→ **Work request**: From the line containing "You are a computer-use" down to the final line of the entries below, quote every line verbatim. Exclude pictures.

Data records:
┌──
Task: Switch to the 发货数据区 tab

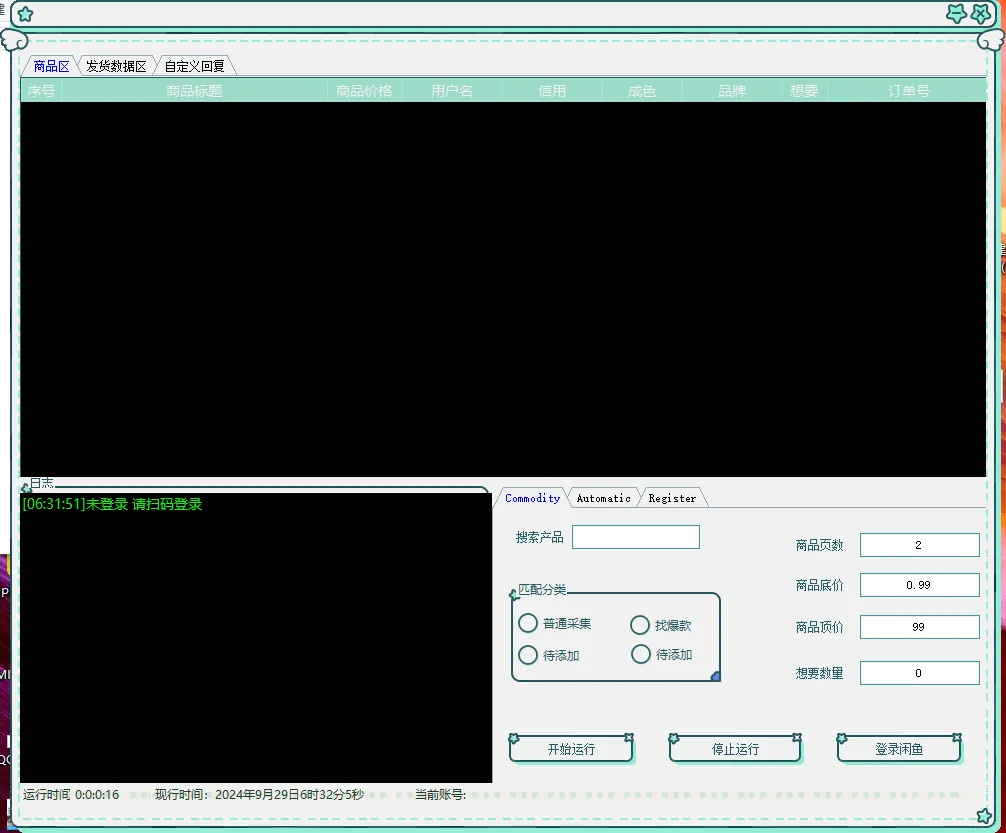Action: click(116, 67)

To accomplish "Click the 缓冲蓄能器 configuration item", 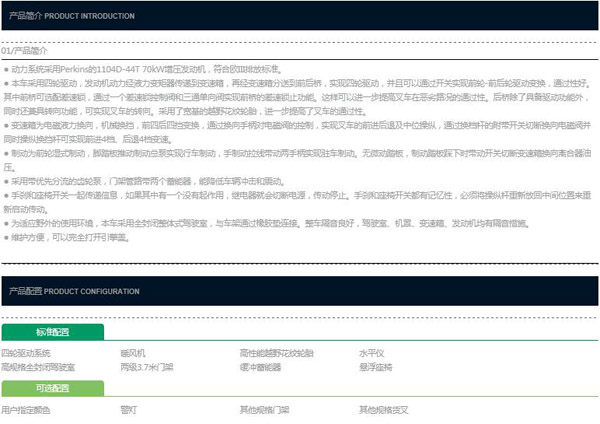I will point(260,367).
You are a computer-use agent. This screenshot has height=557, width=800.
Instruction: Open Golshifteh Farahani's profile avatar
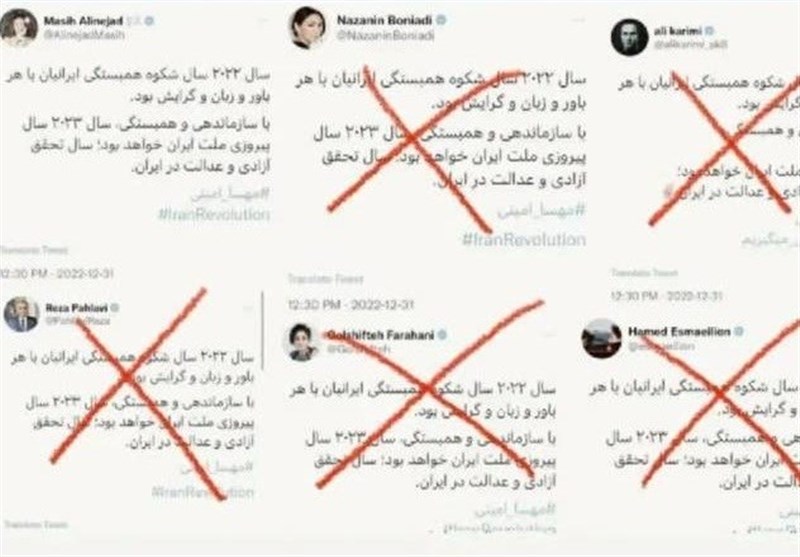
└──
→ **Exercise answer**:
You are a computer-use agent. This screenshot has height=557, width=800.
Instruction: Open Golshifteh Farahani's profile avatar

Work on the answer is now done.